Motion to Consolidate in North Dakota

What Is a Motion to Consolidate?

Background

“The Rules of Civil Procedure should be construed and administered to secure the just, speedy, and inexpensive determination of every action.” (See Praus v. Mack (2001) 626 N.W.2d 239, 245.)

“Consolidating litigation facilitates the efficient and expeditious resolution of disputes.” (See id.)

“The Rules liberally provide for joinder of claims, parties and actions.” (See id.)

General Information for Complaints and Motions

“Courts have been most likely to approve consolidation when they find that it serves the interests of justice.” (See Praus v. Mack (2001) 626 N.W.2d 239, 246.)

“Even though it is widely agreed that considerations of judicial economy favor consolidation, the benefits of efficiency can never be purchased at the cost of fairness.” (See id.)

“Courts have employed a balancing test to determine whether consolidation serves the interests of justice.” (See id.)

“In weighing the interests of convenience and economy against an ultimate goal of fairness and impartiality at trial, as well as individual justice, courts have found fairness must be paramount.” (See id.)

Standard of Review and Burdens of Proof

“There is broad judicial discretion in determining whether or not consolidation is proper and courts exercising that discretion will seldom be overruled.” (See Praus v. Mack (2001) 626 N.W.2d 239, 245.)

“A trial court abuses its discretion when it acts in an arbitrary, unreasonable, or unconscionable manner, or when its decision is not the product of a rational mental process leading to a reasoned determination.” (See Piatz v. Austin Mut. Ins. Co. (2002) 646 N.W.2d 681, 685.)

“An abuse of discretion by the trial court is never assumed, the party seeking relief has the burden to affirmatively establish it.” (See id.)

The Court’s Decisions

It is well settled that “there are no limitations on the kinds of actions that may be consolidated.” (See Praus v. Mack (2001) 626 N.W.2d 239, 246.)

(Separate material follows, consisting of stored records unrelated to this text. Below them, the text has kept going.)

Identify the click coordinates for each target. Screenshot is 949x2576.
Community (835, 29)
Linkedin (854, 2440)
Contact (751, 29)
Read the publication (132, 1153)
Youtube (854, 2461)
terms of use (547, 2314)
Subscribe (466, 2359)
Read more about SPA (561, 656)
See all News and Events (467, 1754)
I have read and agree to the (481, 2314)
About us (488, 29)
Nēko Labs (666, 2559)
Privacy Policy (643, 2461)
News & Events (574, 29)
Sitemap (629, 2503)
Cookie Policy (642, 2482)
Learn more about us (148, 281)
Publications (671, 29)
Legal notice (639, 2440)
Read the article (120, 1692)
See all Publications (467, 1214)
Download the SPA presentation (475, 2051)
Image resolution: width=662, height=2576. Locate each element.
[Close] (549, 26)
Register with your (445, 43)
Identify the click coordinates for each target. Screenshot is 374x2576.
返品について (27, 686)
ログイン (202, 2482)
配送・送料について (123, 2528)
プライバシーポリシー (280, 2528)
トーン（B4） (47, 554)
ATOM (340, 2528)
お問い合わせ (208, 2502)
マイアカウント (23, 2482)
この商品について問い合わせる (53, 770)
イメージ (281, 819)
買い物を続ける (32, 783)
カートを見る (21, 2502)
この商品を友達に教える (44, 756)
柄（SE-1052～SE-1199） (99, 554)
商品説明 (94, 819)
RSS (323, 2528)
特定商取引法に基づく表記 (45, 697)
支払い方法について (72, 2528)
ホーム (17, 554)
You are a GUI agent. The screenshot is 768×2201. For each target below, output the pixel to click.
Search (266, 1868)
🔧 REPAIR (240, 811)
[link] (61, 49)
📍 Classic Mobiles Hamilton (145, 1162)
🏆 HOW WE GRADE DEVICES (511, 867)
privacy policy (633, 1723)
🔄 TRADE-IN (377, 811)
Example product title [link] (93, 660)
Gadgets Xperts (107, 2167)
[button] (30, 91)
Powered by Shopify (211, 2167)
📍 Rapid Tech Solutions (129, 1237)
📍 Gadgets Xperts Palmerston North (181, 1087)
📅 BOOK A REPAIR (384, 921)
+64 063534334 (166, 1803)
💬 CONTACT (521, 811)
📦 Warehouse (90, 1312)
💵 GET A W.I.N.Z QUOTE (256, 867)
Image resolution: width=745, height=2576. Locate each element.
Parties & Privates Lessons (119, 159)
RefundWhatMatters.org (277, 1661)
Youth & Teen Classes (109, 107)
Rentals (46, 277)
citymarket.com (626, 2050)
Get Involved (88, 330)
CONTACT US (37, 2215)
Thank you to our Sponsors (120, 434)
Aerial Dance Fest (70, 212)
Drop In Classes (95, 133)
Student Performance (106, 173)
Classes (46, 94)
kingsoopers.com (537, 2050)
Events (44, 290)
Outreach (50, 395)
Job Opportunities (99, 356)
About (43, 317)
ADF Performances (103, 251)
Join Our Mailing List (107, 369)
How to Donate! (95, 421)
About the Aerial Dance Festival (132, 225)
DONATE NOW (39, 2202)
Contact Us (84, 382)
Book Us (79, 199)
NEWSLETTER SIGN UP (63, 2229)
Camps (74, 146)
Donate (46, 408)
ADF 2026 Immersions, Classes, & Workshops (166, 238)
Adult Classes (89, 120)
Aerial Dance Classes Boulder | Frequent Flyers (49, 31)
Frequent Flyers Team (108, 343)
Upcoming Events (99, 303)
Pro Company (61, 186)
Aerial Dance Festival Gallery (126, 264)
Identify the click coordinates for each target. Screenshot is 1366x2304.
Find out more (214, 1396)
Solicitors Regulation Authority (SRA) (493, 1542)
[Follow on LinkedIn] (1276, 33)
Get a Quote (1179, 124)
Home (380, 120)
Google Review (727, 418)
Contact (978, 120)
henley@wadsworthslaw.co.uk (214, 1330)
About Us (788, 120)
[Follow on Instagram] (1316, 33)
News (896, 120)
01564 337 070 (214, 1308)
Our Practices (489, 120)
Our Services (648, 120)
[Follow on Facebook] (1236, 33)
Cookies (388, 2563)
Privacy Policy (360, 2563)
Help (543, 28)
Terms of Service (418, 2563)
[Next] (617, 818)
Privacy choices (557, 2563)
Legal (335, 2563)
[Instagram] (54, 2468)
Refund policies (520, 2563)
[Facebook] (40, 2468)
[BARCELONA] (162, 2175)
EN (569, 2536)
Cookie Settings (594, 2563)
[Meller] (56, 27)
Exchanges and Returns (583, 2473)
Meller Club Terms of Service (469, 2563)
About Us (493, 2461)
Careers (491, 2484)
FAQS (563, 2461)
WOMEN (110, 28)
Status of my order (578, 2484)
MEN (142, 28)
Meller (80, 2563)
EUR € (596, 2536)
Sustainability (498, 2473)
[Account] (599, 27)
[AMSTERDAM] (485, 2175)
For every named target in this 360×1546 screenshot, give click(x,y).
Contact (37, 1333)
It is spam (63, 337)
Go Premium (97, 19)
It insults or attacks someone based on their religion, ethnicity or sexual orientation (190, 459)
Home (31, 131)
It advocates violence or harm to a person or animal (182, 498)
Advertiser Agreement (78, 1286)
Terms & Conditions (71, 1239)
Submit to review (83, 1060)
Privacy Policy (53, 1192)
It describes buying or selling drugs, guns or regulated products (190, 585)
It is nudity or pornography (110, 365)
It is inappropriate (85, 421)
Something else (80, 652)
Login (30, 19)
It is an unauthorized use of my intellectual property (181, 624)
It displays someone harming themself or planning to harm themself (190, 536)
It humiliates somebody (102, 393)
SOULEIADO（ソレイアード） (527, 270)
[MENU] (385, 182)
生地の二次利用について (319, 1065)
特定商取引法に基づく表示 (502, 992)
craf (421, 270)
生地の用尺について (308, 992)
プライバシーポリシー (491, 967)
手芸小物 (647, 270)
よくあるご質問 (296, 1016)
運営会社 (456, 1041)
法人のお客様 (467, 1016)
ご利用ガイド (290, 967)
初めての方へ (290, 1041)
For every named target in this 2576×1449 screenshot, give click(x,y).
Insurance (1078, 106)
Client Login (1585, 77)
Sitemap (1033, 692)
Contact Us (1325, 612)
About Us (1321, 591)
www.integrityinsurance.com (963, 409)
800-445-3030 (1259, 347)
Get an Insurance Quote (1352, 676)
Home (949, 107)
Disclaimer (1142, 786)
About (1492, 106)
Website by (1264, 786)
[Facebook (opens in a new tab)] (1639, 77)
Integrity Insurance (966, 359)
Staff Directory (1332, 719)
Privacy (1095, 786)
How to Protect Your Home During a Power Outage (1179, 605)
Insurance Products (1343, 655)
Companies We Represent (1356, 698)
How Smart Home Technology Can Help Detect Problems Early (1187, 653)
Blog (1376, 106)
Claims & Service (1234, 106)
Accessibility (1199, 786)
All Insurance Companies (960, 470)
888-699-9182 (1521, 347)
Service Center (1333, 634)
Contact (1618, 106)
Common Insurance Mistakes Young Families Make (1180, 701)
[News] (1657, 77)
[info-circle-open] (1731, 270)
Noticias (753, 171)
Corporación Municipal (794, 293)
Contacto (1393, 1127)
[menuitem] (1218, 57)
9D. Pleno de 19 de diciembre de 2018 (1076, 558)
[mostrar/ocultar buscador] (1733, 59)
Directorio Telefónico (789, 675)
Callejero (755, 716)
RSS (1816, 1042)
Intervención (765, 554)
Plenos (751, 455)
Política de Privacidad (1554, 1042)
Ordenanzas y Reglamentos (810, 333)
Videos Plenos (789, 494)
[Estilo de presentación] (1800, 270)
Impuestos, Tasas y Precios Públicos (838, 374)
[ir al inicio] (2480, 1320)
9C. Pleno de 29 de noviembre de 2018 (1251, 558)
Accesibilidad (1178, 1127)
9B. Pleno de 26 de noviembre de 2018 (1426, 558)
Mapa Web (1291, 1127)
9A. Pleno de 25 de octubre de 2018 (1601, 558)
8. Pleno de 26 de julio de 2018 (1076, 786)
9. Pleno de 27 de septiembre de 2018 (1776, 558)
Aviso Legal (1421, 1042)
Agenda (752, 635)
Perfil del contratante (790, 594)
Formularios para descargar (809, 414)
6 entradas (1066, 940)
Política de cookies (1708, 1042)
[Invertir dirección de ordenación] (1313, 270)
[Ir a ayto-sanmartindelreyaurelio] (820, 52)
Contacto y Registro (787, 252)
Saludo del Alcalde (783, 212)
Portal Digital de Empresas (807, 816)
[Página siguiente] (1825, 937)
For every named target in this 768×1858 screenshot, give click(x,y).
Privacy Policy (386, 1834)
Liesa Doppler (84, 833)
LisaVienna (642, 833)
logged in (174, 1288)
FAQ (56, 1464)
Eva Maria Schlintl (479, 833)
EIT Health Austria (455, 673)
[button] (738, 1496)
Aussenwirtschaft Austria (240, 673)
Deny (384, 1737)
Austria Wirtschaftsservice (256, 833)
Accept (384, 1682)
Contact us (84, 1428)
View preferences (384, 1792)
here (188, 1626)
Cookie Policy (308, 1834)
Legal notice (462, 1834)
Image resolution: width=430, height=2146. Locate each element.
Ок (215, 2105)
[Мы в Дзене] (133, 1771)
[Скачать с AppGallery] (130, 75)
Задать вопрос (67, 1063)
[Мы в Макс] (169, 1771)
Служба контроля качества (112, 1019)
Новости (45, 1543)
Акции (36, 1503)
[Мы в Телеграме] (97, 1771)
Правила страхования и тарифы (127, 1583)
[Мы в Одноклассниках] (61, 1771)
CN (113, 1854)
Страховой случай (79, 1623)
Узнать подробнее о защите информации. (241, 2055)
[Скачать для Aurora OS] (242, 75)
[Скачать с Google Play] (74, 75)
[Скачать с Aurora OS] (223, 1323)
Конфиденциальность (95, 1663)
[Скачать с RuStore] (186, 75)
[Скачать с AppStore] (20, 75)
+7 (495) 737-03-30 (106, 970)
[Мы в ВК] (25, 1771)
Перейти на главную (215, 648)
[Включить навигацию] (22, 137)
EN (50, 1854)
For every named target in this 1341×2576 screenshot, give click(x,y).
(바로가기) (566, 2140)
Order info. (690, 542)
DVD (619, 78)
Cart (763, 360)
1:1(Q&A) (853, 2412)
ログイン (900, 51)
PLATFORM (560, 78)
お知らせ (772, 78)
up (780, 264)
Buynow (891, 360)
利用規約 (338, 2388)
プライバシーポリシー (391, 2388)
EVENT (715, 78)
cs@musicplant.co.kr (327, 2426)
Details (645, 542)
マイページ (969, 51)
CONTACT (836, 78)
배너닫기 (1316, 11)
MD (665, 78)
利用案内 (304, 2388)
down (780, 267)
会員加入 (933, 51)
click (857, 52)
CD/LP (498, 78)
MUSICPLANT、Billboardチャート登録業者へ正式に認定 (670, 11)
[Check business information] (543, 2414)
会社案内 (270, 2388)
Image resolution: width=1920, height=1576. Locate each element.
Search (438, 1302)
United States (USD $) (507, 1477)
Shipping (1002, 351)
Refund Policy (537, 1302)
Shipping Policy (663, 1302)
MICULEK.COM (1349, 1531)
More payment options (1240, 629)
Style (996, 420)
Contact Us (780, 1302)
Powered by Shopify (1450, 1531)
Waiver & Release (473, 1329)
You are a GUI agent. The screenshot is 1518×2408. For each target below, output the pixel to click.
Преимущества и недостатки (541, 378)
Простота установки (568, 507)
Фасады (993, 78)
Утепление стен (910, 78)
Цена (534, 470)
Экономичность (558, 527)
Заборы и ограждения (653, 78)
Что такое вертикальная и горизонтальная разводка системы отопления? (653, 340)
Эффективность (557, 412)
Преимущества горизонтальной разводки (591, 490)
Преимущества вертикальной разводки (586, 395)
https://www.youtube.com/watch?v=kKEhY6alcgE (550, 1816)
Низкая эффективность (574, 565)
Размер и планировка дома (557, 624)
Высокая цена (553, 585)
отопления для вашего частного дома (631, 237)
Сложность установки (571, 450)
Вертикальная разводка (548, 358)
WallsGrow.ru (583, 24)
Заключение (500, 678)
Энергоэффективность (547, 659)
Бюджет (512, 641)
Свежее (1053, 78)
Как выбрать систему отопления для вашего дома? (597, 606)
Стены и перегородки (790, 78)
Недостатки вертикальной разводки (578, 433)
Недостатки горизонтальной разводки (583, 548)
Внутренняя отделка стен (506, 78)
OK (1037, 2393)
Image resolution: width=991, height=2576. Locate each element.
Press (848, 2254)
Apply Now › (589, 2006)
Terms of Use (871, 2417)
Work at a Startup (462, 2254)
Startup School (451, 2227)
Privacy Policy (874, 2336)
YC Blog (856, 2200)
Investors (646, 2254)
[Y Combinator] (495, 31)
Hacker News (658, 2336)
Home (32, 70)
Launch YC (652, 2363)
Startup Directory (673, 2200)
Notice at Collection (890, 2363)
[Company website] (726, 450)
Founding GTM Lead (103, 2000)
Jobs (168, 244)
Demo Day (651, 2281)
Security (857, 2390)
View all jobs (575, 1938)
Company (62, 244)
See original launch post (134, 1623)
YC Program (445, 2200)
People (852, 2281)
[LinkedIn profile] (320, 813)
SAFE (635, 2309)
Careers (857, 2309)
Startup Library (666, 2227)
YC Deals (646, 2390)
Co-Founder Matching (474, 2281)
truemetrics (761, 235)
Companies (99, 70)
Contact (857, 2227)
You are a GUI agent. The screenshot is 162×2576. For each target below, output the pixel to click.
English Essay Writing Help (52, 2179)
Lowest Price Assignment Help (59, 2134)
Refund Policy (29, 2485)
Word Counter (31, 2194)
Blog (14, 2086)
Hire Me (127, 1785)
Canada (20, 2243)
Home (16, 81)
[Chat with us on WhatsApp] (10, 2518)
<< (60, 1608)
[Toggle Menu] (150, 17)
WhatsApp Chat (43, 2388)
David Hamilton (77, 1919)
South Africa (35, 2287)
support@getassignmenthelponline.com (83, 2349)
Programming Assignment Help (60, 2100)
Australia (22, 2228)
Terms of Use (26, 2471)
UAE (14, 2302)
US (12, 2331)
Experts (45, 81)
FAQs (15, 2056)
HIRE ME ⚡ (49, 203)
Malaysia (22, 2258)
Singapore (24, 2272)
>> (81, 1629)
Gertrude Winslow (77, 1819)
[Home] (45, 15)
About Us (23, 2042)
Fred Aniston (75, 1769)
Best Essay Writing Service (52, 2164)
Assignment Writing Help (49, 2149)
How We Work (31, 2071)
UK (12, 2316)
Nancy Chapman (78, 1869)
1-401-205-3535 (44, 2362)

It is also well settled that “it is not unusual for courts to consolidate indemnity claims with the underlying action. The reasons usually given as justification for consolidation of these actions are judicial economy, the risk of inconsistent results from two juries when the transactions and operative facts are closely intertwined, and the undue delay and expense caused by separate trials.” (See id.)